Being able to go behind the scenes and see how things are made has to be one of the coolest things. To be able to see the work that goes into the product makes you appreciate everything a manufacturer does.
For Impact Racing they make sure that we stay safe whether it be with a fire suit, helmet, harness or seats. Seeing what goes into a product that hundreds of people put their life on the line for is something else.
Located just a few miles from Indianapolis Motor Speedway, Impact Racing manufactures their parts. It is easy for us to open a box when it arrives, but what goes into it is what we wanted to check out.
To start we got to see how Impact Racing makes all of its race suits. They have a CNC machine that allows them to cut all of the patterns. All the stitching and digitizing of the logos is done in-house. Each logo is gone through and cleaned up for the cleanest, lightest look.
One of the biggest questions Impact receives on its fire suits is the difference between their suit and a $100 suit. “Impact suits are inherently fire retardant and manufactured from aramid fibers,” said Kelli Willmore of Impact Racing. “The $100 suits are treated cotton and the fire retardancy washes out.”
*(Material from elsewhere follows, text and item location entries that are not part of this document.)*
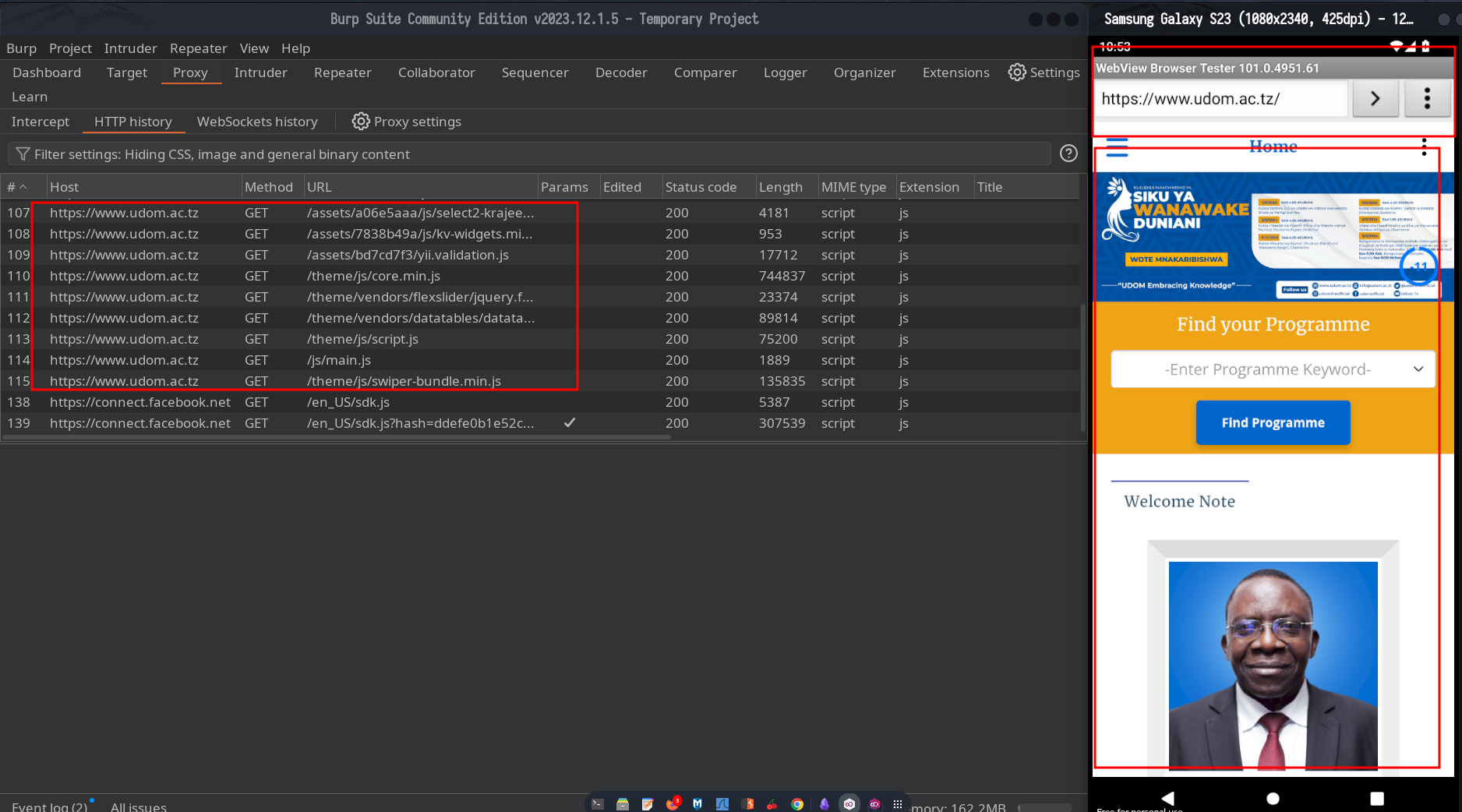Viewport: 1462px width, 812px height.
Task: Tap the Android back navigation button
Action: point(1167,798)

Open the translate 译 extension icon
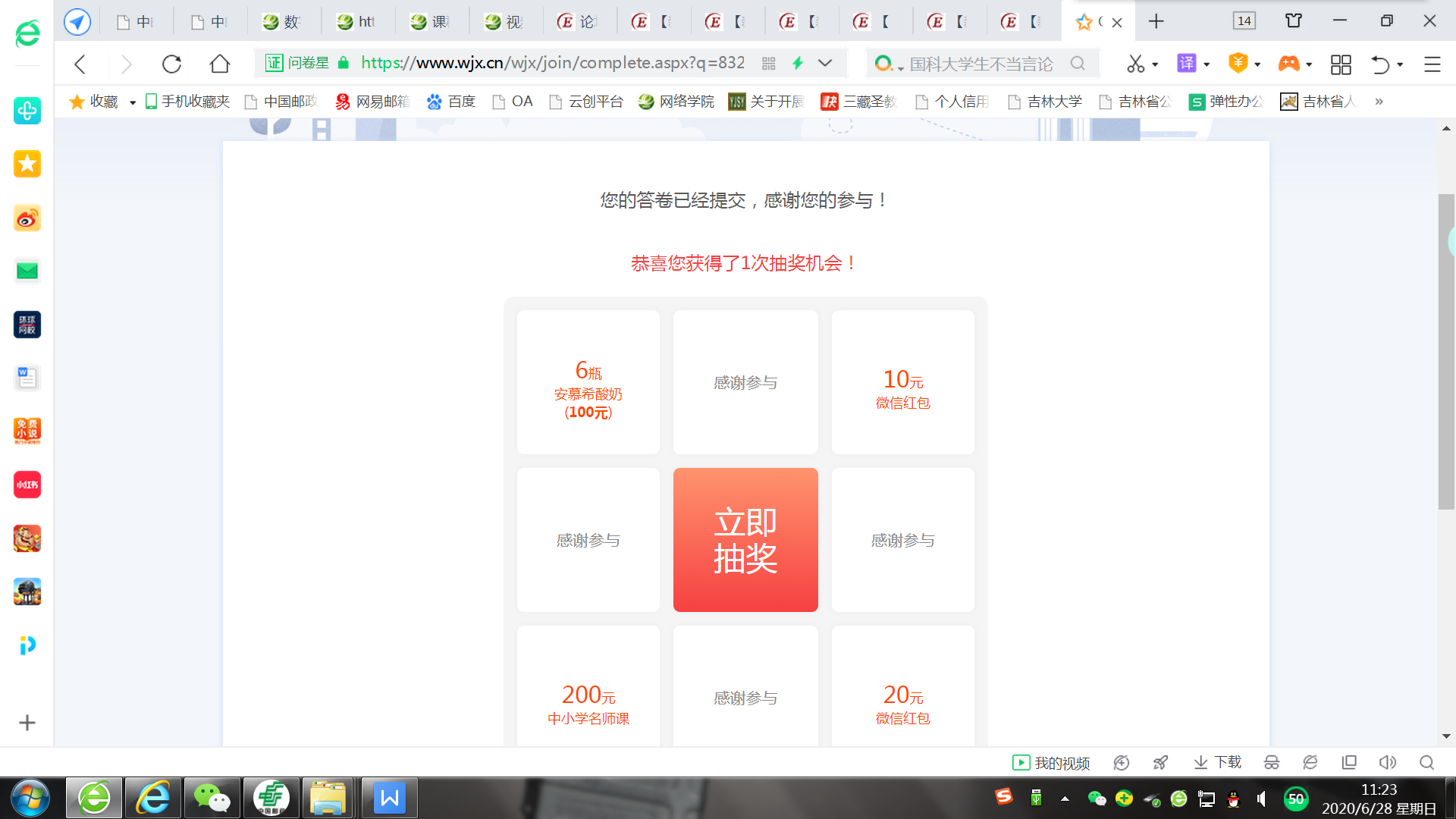(x=1186, y=64)
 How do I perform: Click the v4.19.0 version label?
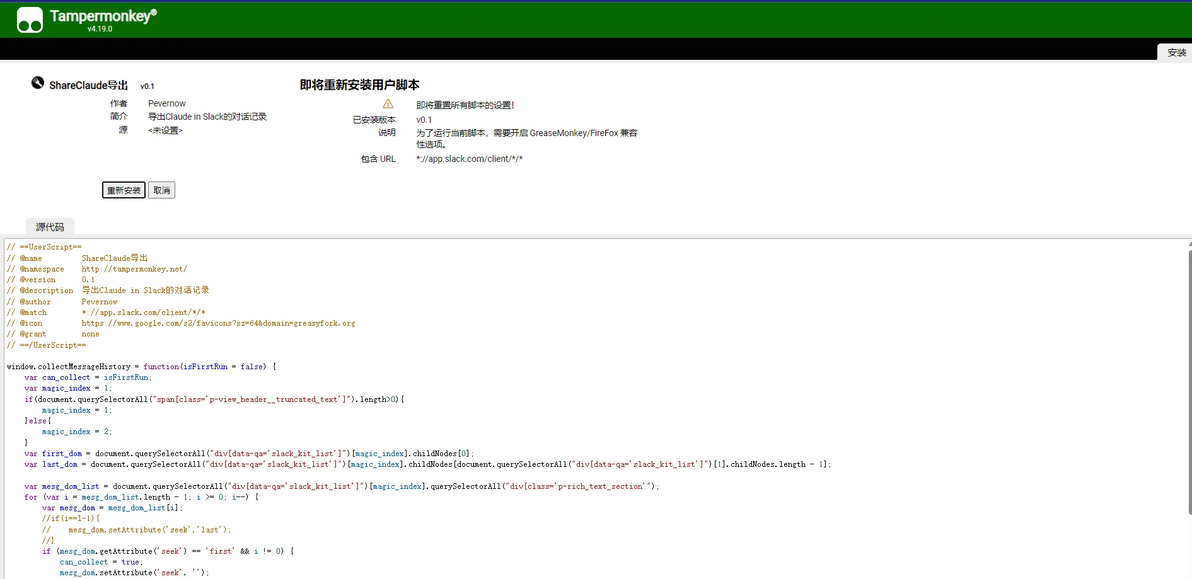pos(100,29)
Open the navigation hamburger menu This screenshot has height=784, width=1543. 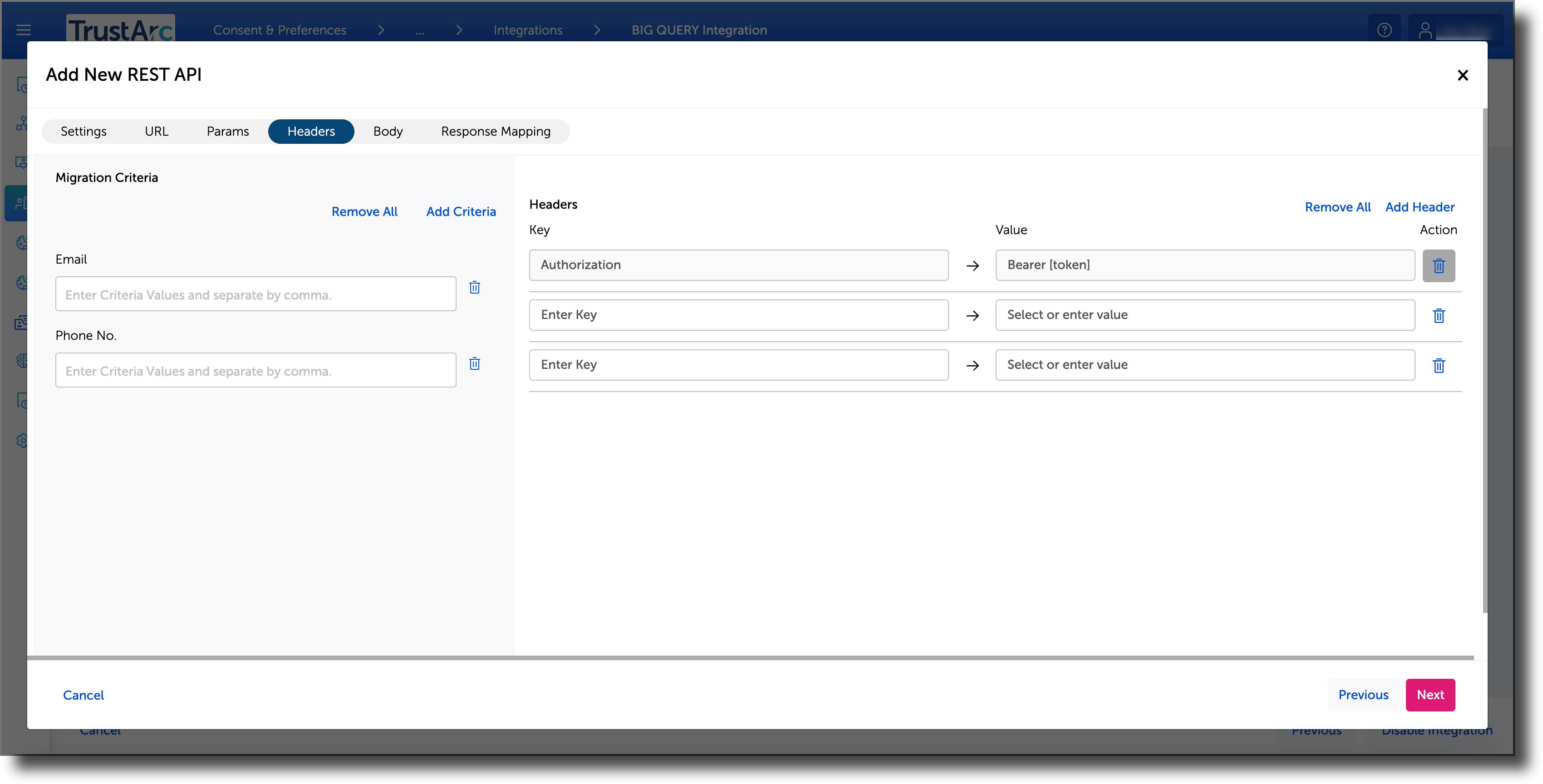[x=23, y=30]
All of the suits that leave Impact’s facility go through a quality control. The order measurements are checked with the actual suit. The order sheets are also saved for later use in case something needs to be reordered or changed.
Next down the line was seeing how all of Impact’s race seats are made. All the seats are assembled in-house along with the frames which are bent and welded in a separate building. The foam is reinforced where harness holes will go to make sure that the foam stays intact.
Everyone wants to save money when building their car, but one place that you do not want to cut corners is for your safety, especially your helmet. Whether it be a fiberglass, carbon fiber, or a combination of both, each layer is laid by hand.
Once the helmet has cured it is removed from the mold and sent to be cleaned up. The eye holes are cleaned out and the helmet is smoothed out. Once they are cleaned up they are sent to paint, and then final assembly.
In addition to making all of their helmets in-house, Impact Racing has the ability to replicate SNELL testing. “We replicate the Snell testing in-house for continuous improvement and research and development,” Willmore explained. “Impact also performs random sampling testing to quantify our manufacturing.”
If you are looking for something different, Impact can do that too. “Suits, belts, nets, and seats can all be customized,” Willmore continued. “Helmets can have options added and frontal head restraint devices are adjustable and customized to the seat layback.”